# WHAT THE EXERCISE ASKS:
Give back the line where "vente (92, 744)" appears and all the lines after it until the listing ends, unchanged and with nothing else.

────────────────────

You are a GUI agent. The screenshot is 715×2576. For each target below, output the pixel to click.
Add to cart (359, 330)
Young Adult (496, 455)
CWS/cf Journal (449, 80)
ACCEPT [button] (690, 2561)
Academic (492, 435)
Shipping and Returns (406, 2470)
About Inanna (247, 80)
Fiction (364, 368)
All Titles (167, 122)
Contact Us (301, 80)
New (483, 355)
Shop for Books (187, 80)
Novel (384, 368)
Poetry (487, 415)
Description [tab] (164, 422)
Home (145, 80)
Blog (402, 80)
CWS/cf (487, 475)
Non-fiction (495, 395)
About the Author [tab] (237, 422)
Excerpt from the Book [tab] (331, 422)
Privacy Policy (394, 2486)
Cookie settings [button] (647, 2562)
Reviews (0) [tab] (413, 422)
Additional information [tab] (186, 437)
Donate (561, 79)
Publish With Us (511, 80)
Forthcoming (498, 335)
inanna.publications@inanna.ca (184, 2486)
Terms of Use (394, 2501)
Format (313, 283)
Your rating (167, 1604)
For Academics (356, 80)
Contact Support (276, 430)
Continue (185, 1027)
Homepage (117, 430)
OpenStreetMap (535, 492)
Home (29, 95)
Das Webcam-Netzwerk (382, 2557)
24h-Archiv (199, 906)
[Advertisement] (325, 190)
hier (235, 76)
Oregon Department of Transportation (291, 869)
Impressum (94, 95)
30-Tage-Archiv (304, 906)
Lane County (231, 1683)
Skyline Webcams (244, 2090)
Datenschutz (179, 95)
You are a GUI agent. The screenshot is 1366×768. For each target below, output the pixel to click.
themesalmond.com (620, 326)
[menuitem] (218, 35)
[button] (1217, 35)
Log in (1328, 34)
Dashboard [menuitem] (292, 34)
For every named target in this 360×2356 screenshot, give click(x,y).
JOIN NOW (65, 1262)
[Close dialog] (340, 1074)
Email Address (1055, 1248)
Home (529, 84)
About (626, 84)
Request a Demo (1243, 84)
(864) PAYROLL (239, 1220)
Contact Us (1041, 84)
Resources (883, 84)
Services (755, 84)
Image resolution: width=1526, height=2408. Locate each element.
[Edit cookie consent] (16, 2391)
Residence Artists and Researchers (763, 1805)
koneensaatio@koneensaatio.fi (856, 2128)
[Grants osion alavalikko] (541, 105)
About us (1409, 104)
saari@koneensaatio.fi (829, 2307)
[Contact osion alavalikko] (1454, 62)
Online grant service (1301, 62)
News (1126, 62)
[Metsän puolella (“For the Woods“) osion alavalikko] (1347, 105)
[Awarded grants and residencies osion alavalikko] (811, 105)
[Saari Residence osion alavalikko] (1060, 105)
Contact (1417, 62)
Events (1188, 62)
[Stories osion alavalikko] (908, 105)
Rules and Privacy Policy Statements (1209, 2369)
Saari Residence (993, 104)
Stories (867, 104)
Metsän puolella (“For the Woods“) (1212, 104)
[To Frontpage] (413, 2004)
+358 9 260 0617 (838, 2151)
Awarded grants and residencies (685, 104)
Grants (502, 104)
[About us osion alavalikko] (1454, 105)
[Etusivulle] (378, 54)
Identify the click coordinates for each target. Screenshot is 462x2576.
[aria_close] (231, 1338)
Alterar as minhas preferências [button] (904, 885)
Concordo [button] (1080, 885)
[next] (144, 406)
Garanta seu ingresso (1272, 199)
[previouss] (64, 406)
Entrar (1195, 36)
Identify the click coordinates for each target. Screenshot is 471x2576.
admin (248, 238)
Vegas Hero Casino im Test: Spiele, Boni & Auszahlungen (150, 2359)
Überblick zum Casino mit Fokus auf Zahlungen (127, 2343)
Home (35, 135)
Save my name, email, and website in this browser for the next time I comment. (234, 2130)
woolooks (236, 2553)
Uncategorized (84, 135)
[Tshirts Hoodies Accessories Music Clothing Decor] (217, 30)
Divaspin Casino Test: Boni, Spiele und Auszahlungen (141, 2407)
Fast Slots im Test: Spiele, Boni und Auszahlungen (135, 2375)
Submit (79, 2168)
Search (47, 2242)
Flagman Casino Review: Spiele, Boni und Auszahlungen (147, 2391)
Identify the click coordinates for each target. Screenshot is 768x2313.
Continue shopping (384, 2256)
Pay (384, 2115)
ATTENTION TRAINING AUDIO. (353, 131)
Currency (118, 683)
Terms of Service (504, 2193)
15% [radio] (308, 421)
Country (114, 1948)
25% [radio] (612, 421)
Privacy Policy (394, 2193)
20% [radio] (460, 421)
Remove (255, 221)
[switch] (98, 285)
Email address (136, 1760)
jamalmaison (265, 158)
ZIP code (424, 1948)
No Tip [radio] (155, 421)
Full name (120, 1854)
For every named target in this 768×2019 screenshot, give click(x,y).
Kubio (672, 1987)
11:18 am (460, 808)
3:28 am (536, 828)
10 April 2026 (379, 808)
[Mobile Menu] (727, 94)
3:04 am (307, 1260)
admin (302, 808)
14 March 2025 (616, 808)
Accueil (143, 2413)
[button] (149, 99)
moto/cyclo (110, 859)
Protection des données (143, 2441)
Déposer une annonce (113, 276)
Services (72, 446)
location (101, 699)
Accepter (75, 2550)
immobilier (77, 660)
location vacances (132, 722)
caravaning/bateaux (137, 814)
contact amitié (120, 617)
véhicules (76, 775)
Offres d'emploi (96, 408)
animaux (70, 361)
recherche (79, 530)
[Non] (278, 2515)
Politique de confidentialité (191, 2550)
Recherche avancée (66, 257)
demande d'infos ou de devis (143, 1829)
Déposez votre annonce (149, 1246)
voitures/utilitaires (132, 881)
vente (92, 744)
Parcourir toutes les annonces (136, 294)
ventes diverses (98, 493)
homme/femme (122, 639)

────────────────────

# RESULT OF THE EXERCISE:
vente (92, 744)
Parcourir toutes les annonces (136, 294)
ventes diverses (98, 493)
homme/femme (122, 639)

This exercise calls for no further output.